El cartero del barrio, siempre vivaracho y abierto a zurcir la hebra cuando de mozuelas se trata, nos entregó antes de Semana Santa dos cartas venidas de Serbia. Me pregunta de dónde son los sellos. “De los Balcanes”, le señalo. “¿Lejos?” inquiere. “No, forma parte de la desmembrada Yugoslavia”. Me mira con algo de pasmo y se aleja a continuar su bienhechora tarea.
Los amigos dejados en Belgrado han ido regresando en forma de mensajes, pequeñas misivas de un papel tenuemente azulino. Hablan de evocaciones, paseos entre los abedules, castaños y robles del Parque Kalemegdan rememorando noches de poesía, sémola y afectos, en las orillas en que el Danubio y el Sava se unen suavemente formando un encuentro querendón.
Estas hojas de papel eslavas traen remembranzas y esparcen evocaciones de humedad al leerlas.
En el centro de la ciudad se alza el Café Moscú. Cada noche una reducida orquesta de violines sumerge el local de unos sonidos que, más que notas musicales, son el apesadumbrado pentagrama de una doliente guerra ya concluida y que aún así continúa taladrado en el fondo del local y clava los recuerdos quejumbrosos en la piel de los tertulianos que sufrieron aquella abatida malaventura.
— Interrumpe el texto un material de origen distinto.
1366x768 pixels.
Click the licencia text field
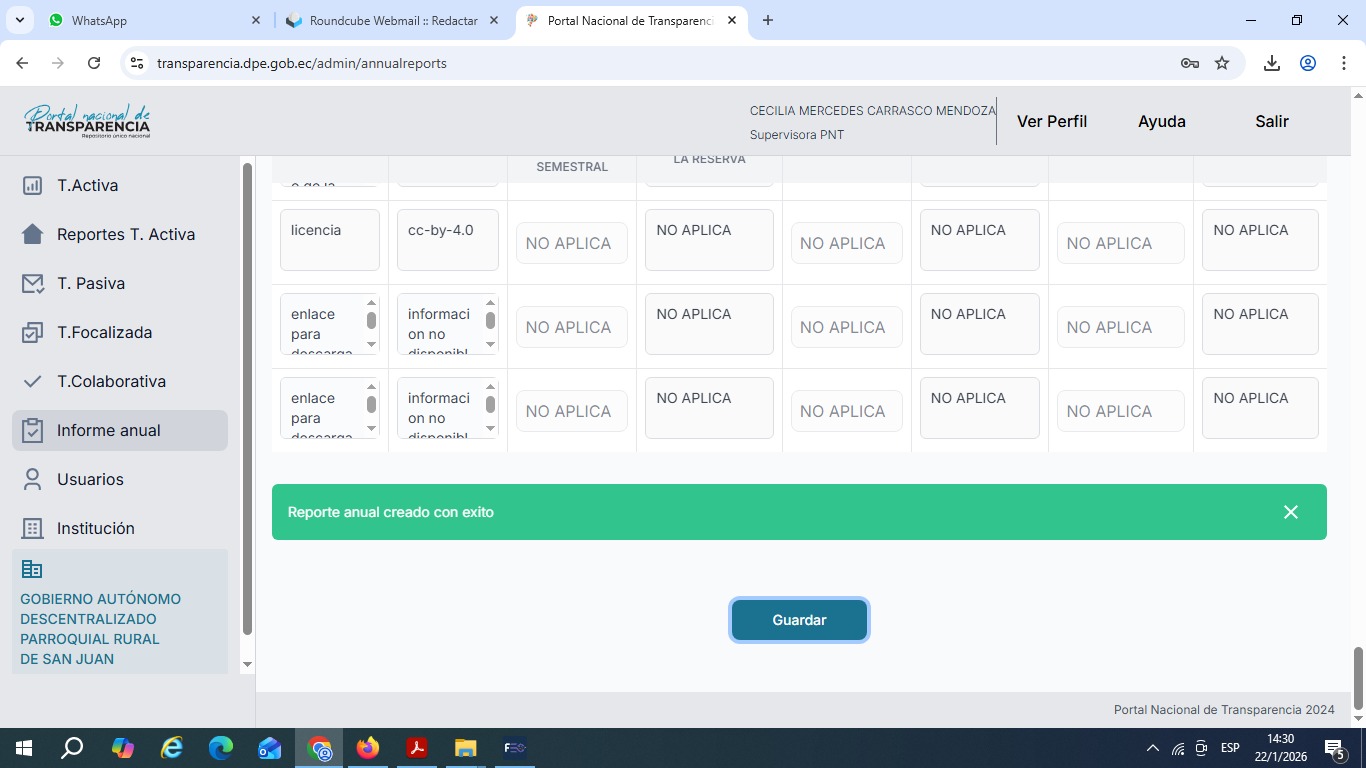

Los violines gemían; de sus cuerdas emergían lamentos en memoria de los familiares y amigos perdidos en los campos de Bosnia y Kosovo.
Pudieron haber existido razones para tanta barbarie en Yugoslavia. Una tal vez sea la venganza de la Historia de la cual habla Hermann Tertsch; otra, acaso más real, la de los pueblos fáciles de moldear a cuenta ante del carisma de un solo hombre.
Europa ha tenido perennemente líderes rayando en la enajenación y tras sus ideas, barahúndas y alaridos cual plaga de termitas, pueblos completos marcharon en una misma dirección a inmolarse con la intrepidez de salvar una patria que ya estaba tiempo hace desmigajada.
Entre las dos tremebundas guerras mundiales surgieron media docena de iluminados representando un ramalazo de dolor incomprensible, el mismo que parece perdurar acongojado en los violines. Las cuerdas poseen sonidos que avisan de la marabunta que viene acercándose como orugas ponzoñosas. No será ahora mismo, pero sin duda regresará como el aullido del lobo en la estepa.
Esos instrumentos de cuerdas con olor a cerezos floridos característico de las vendedoras ambulantes escondidas en cada esquina de Belgrado, nos acompañaron en nuestro peregrinar, y aún hoy nos siguen hablando del sentido desencajado que la muerte y la vida tienen en esas tierras.
El día antes de la partida descendí a las orillas del Sava en la curva de ballesta que se abraza al Danubio. Tomé un puñado de arena y la deposité envuelta en un pañuelo. Ahora se halla en una rinconera del cuarto de los libros en un frasco azul pálido mientras hilvano estas palabras que como la existencia misma son aspavientos que empujan sombras o recuerdos.
Mirando esa arenisca, percibo a los veteranos amigos de tertulia y escucho la pavana entristecida surgida de los violines del Café Moscú.